Mijn dochter komt ondertussen in haar ochtendjas de woonkamer in. Ze heeft over een kwartier haar eerste online les. “Echt afzien, zo vroeg op”, verzucht ze. Terwijl ik inmiddels met de poef door de woonkamer walking lunges loop. Zodra ze mij waarneemt kijkt ze mij met een gezicht vol afgrijzen aan. “Mam, doe normaal!”
Ik besluit het over een andere boeg te gaan gooien. Ons gezin heeft in deze tijd behoefte aan meer gezamenlijke activiteiten, bedenk ik. En iedereen heeft een beetje stimulans nodig tot beweging. Daarom doop ik onze keukentafel om tot tafeltennistafel.
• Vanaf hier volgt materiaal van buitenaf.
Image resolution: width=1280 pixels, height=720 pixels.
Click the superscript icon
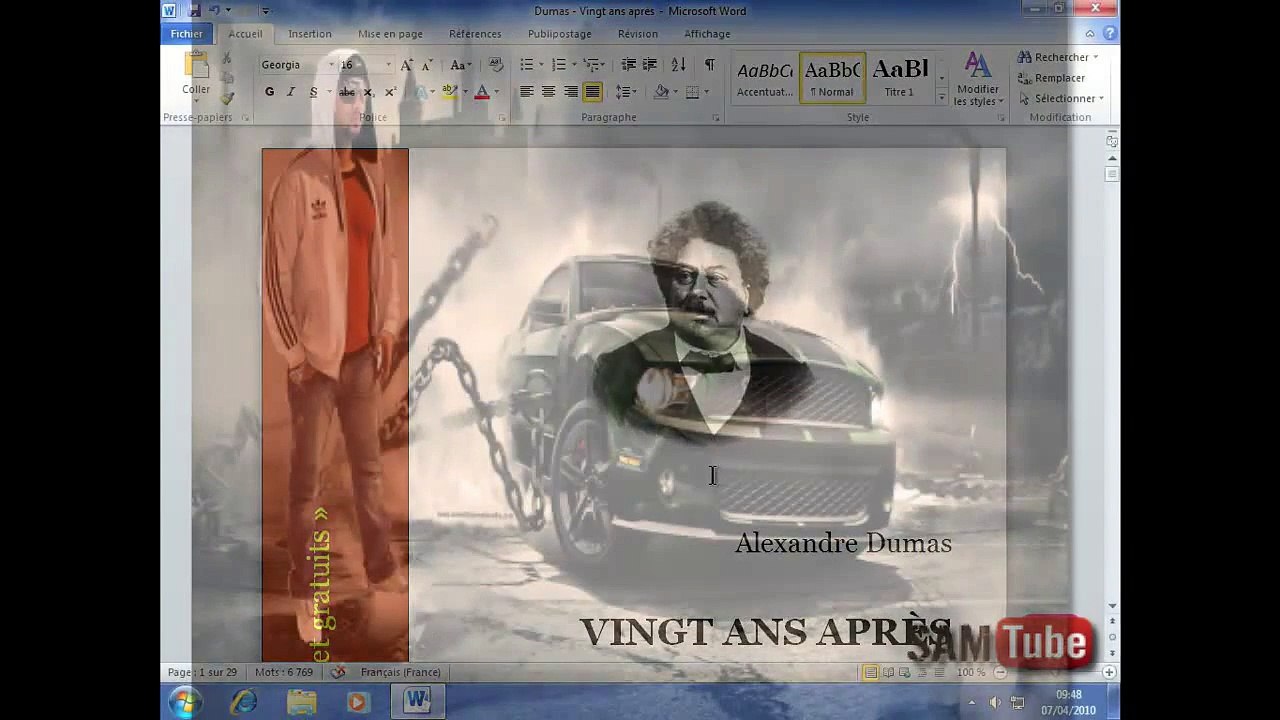[390, 92]
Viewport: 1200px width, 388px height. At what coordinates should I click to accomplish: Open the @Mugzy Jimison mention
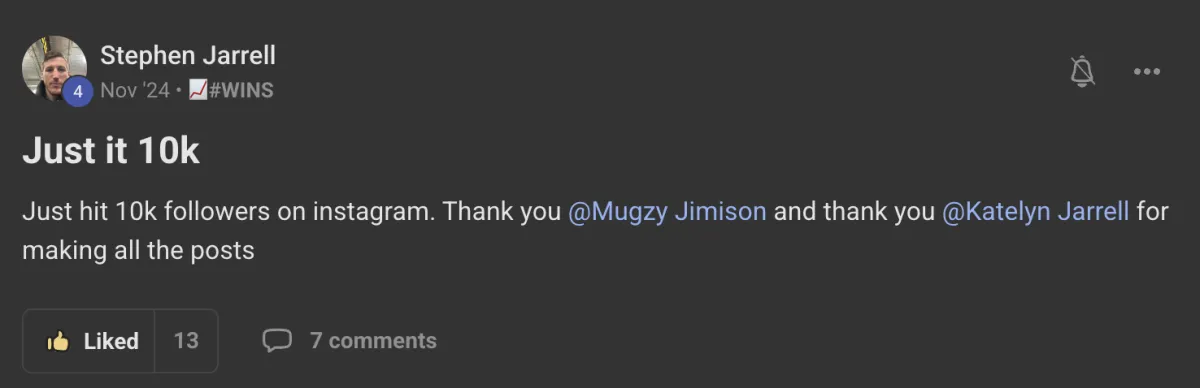tap(667, 212)
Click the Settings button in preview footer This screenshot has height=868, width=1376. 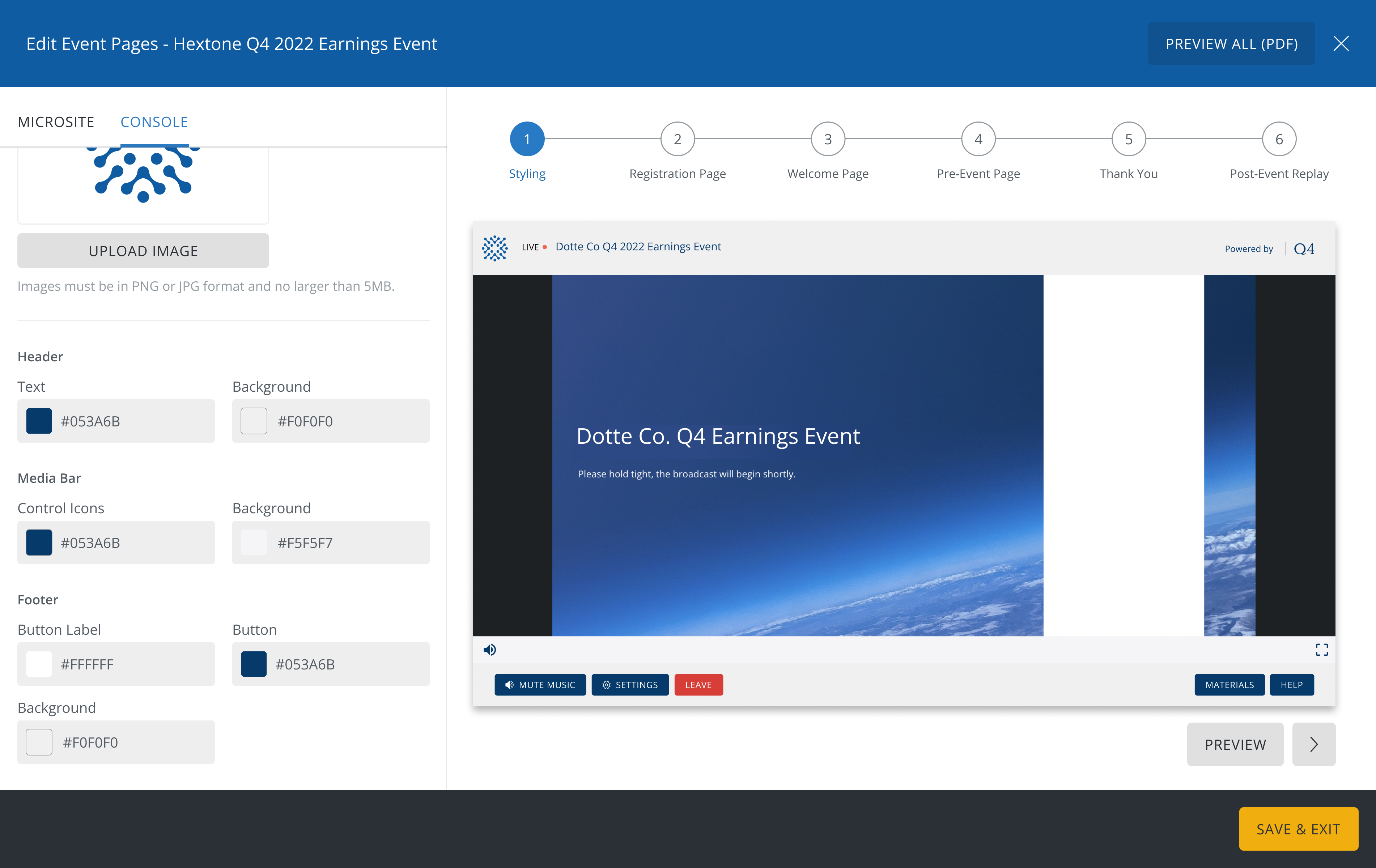click(630, 685)
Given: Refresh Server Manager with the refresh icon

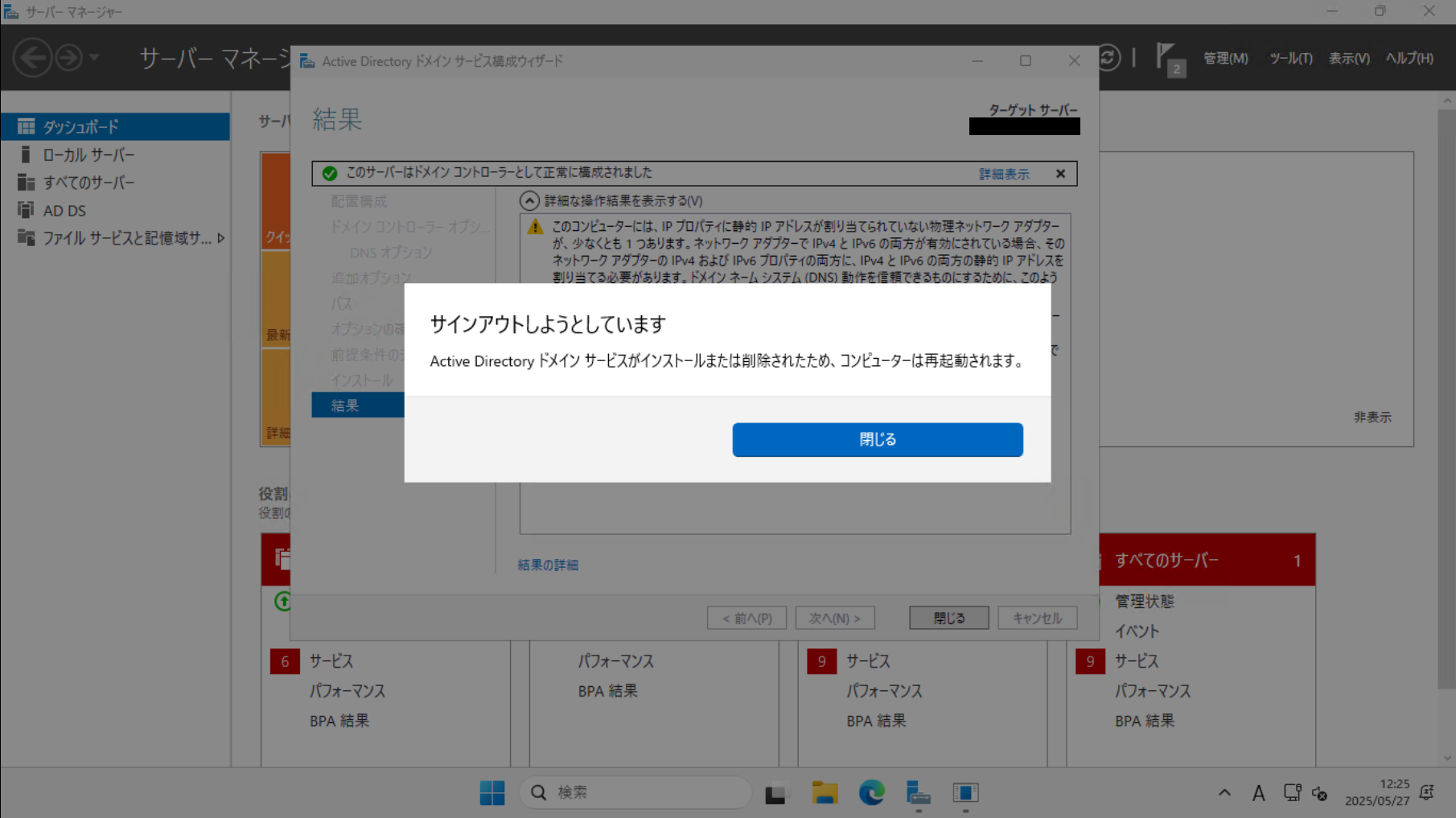Looking at the screenshot, I should coord(1108,58).
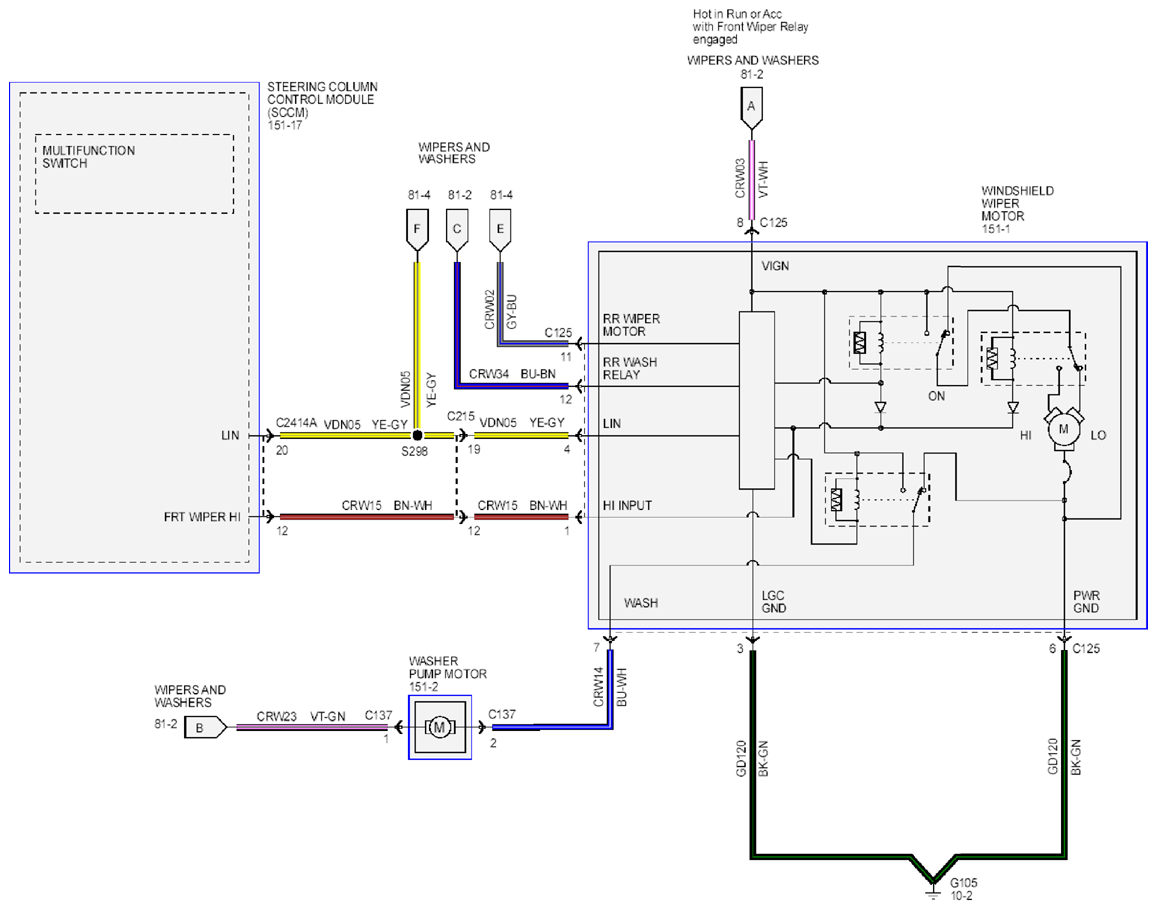
Task: Select the yellow VDN05 YE-GY wire
Action: point(347,435)
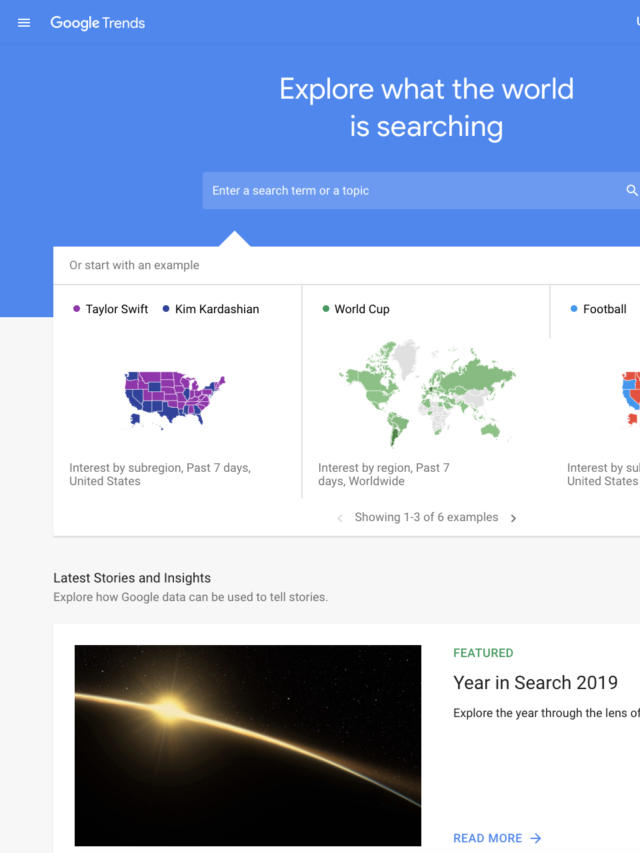Toggle the World Cup legend label
The image size is (640, 853).
[362, 309]
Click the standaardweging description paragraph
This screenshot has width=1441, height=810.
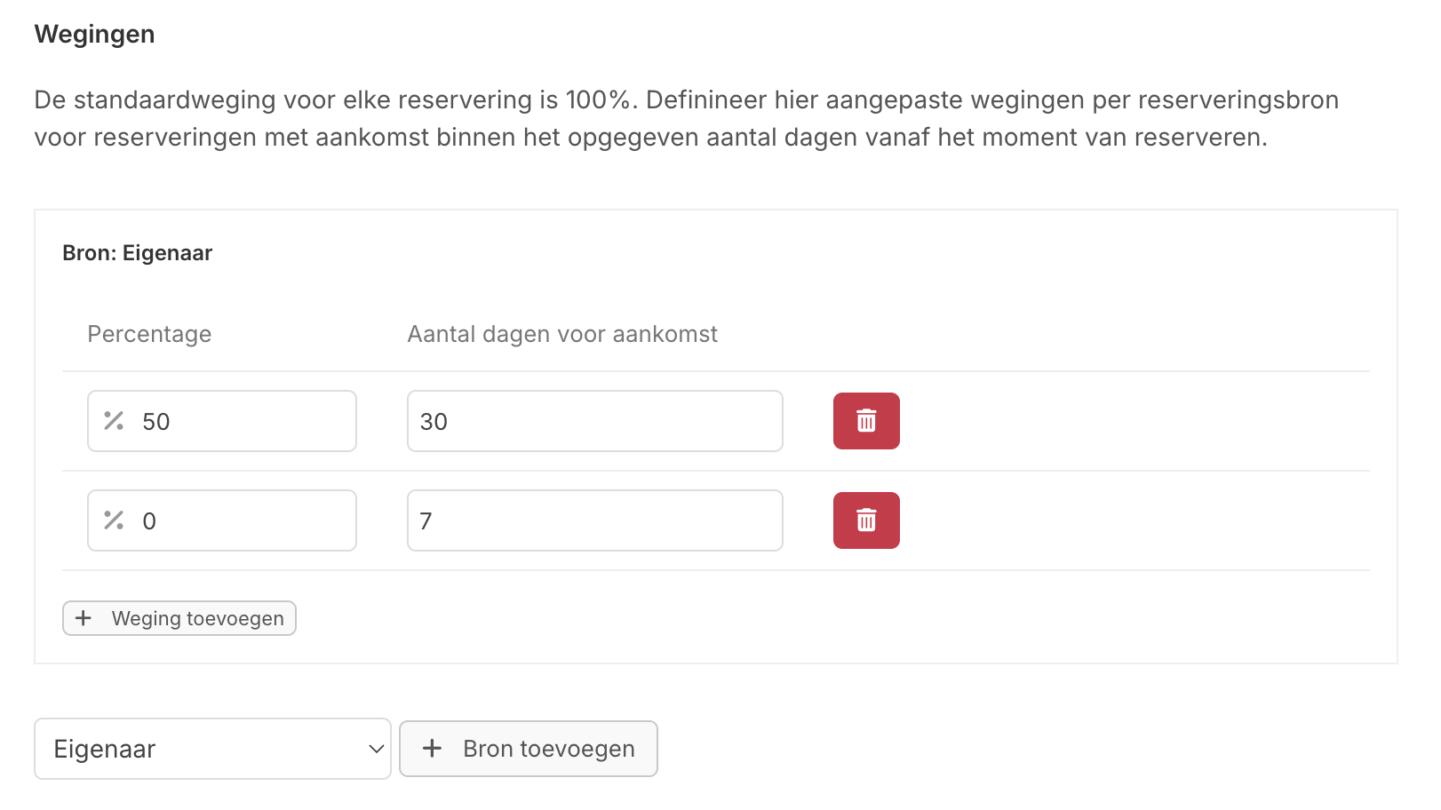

Terwijl ik de laatste hand leg aan het tafeltennisnetje komt mijn man in sportkleding naar beneden. Ik reageer verheugd, pak een batje en ga klaar staan voor een fanatiek potje tafeltennis. Maar mijn man is geenszins van plan om te gaan tafeltennissen. Hij is een hardloper benadrukt hij. Een snelle kus op mijn wang en hij spurt de deur uit.
Uitnodigend zwaaiend met het tafeltennisbatje kijk ik mijn dochter aan. Maar ook zij heeft geen zin. In haar witte badjas sloft ze weg “Ik heb zoooo’n zwaar leven”.